The pilot project started at the beginning of the school year and rents out first-year calculus and linear algebra textbooks. for a cheaper price.
MATH 1300 and MATH 1500 are the two courses that the textbooks are being rented for, and, according to Rashid, there a total of 75 books to be distributed.
The University of Manitoba is not part of the project. As Rashid explained, “The University of Manitoba Students’ Union, has started a pilot project to purchase and loan out textbooks to students in an effort to reduce the upfront barriers that most students face in their first few weeks of classes.”
The books will be lent out at a 15 per cent administration cost and 50 per cent deposit are placed on each text book that is lent out, the books condition is ranked with a letter grade and with every letter grade the book falls five dollars is taken out of the deposit.
When it comes to the program violating copyright laws, the students’ union president said that they had consulted with copyright experts and said that there should be no complications caused by the project.

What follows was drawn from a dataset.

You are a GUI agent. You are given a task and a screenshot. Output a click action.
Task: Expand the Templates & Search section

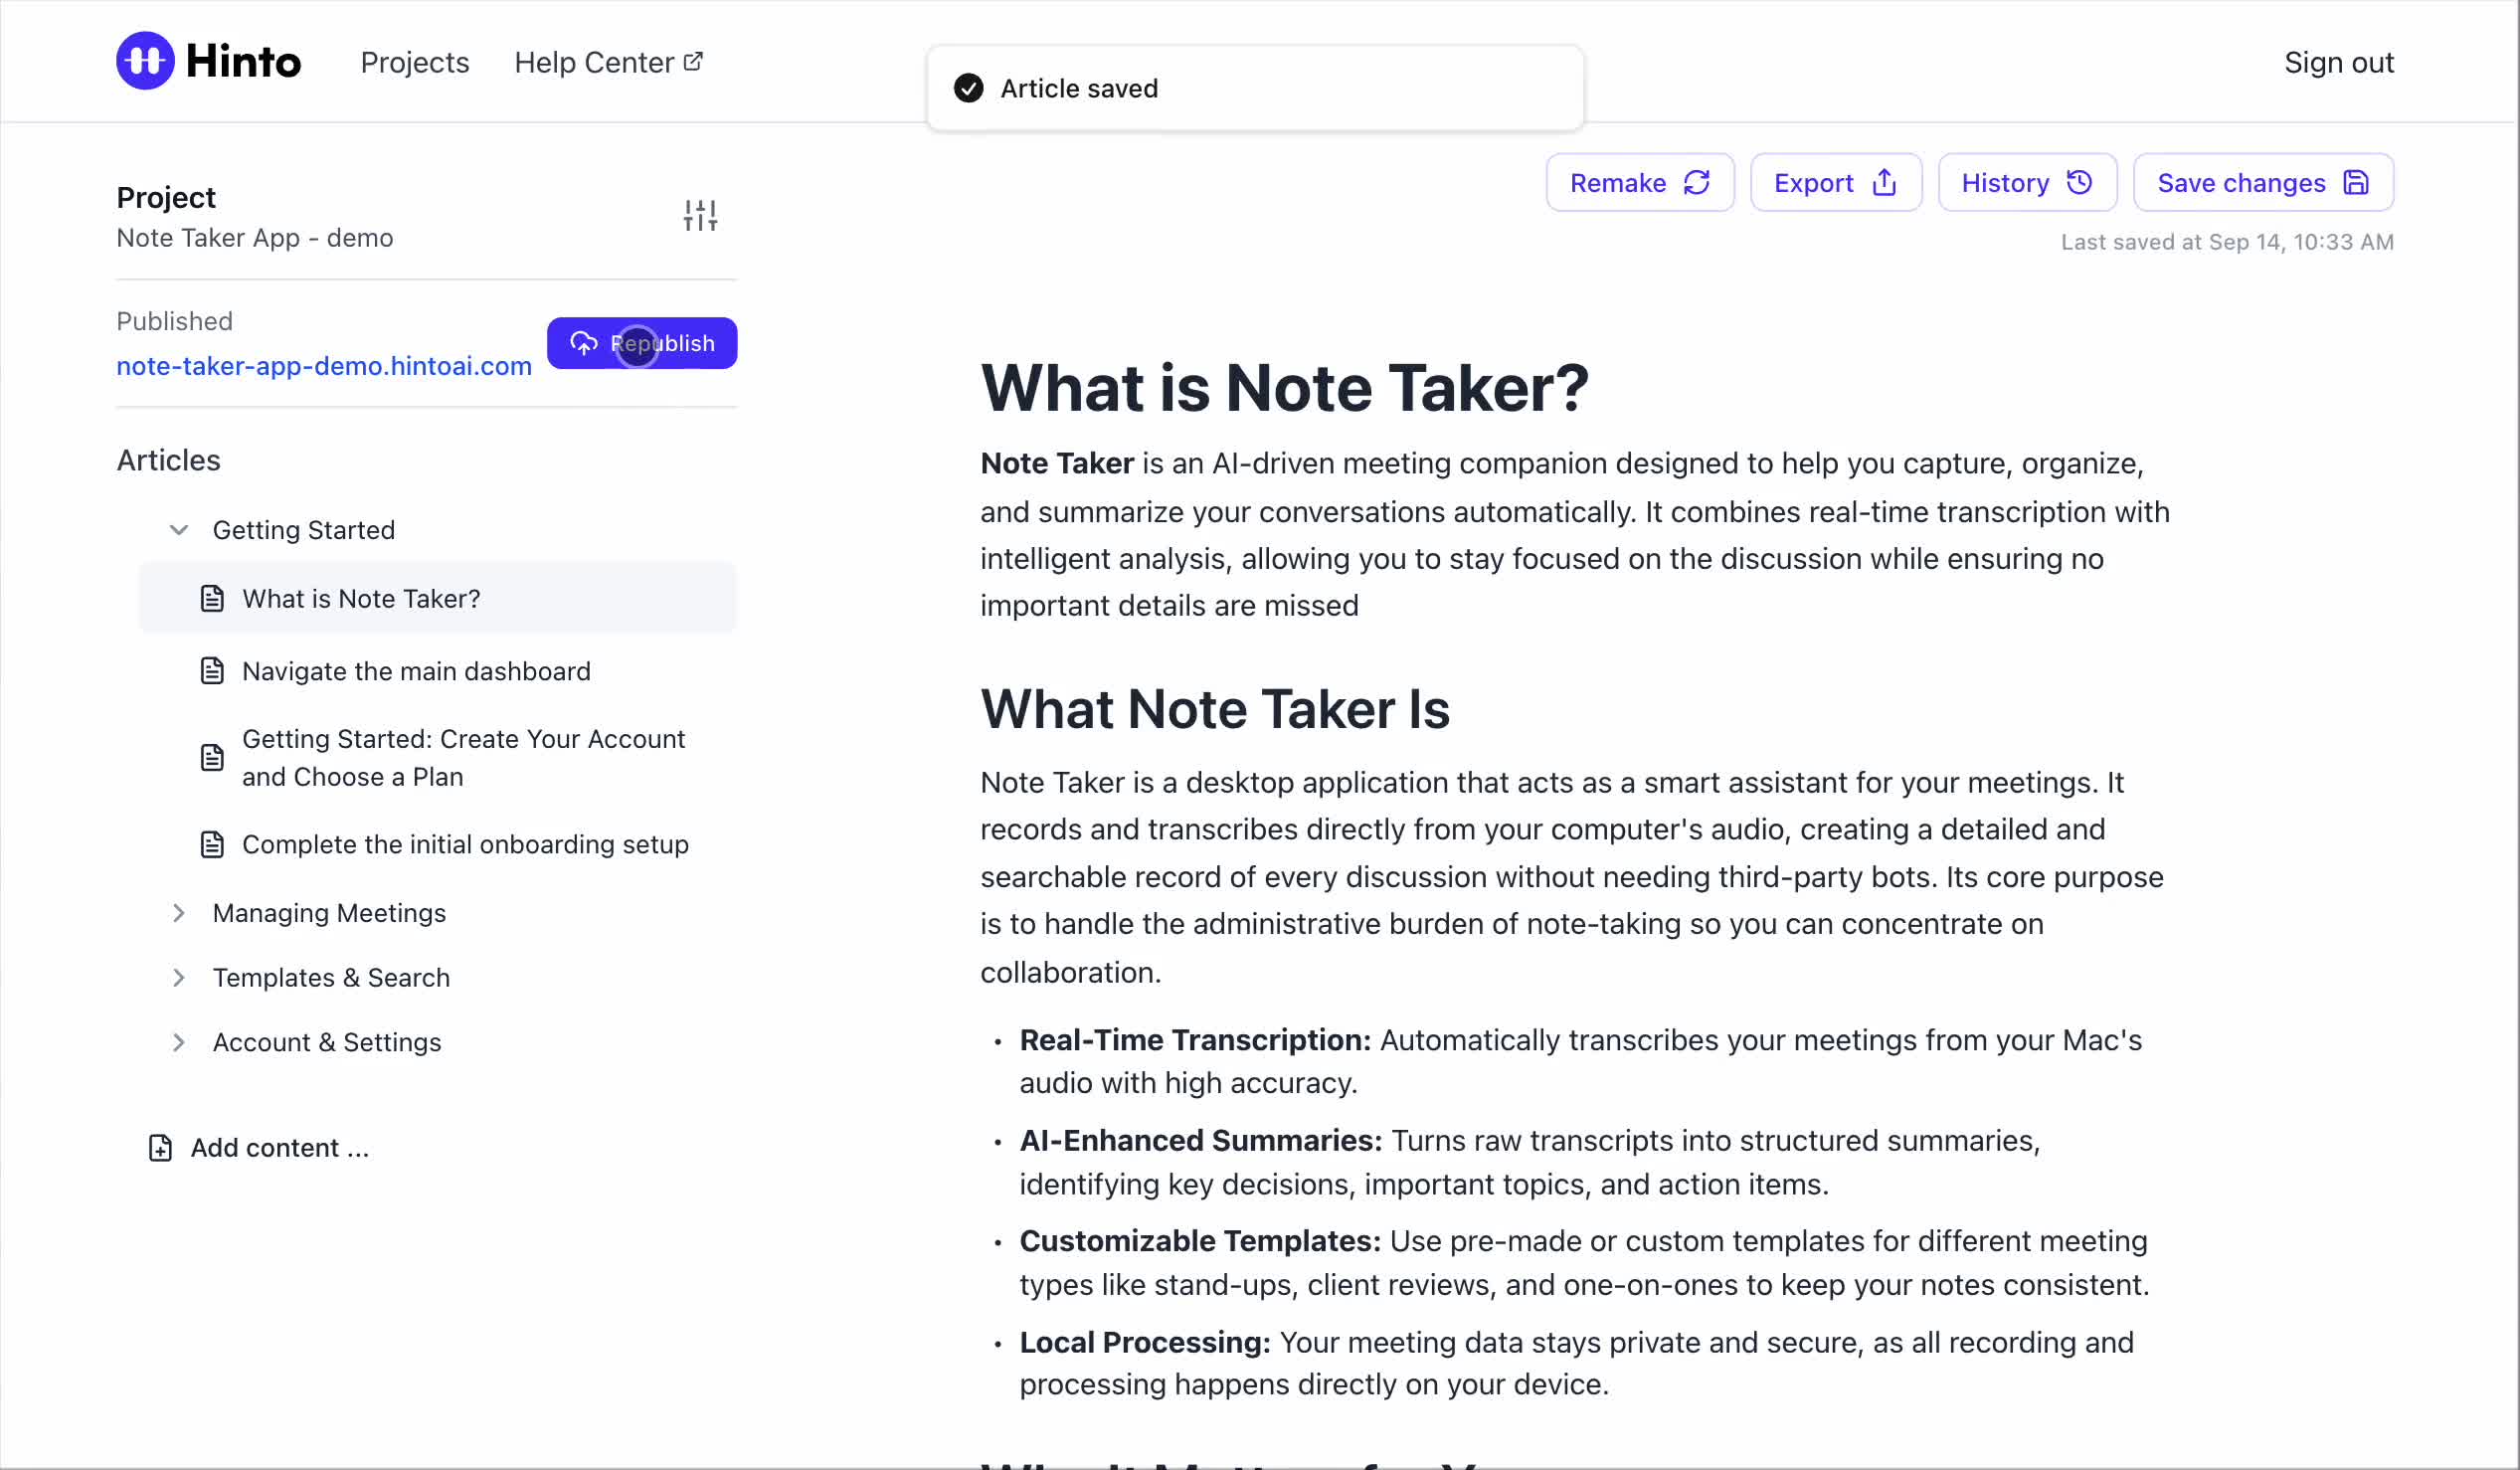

Currently 31 students are renting textbooks through the project, which is in its first stages of development. Success of this year’s lending process will determine whether or not the project will be continued in upcoming years.
According to Deborah Windsor the executive director of the Writers’ Union of Canada, when it comes to copyright, this system would not upset authors as most of the academic texts that are used in a university setting are written by academics who have the material already worked out in their payment agreement.
“In the academic world most of the textbooks are written by academics and it’s part of the fiduciary responsibility as an employee to craft and work on these documents,” said Windsor. She also said that, unlike literary works outside of the textbook, the copyright belongs to the publisher of the textbook instead of the writer.
A professor at the U of M who teaches a first-year calculus course said that, even though the program might reduce restrictions when it comes to expensive textbooks, he doubts the program will actually bring more students to the courses.
“I don’t think that it’s opening it up to [students],” he said. “The only way you can say that is if the price of the book was a deterrent for [students] taking the course, [ . . . ] but I’m not sure that’s true.”
He continued, “I think people take courses because it’s required in their program. I don’t think people normally take mathematics or calculus courses because they say ‘I would like to do that.’”
The book-renting program is currently underway and will continue through out the rest of the year. The rental period for the first term ends in December and the second term rental period starts in January, according to Rashid.
“The response has been very positive from students in the program, with many students asking if we were lending any other books they needed.”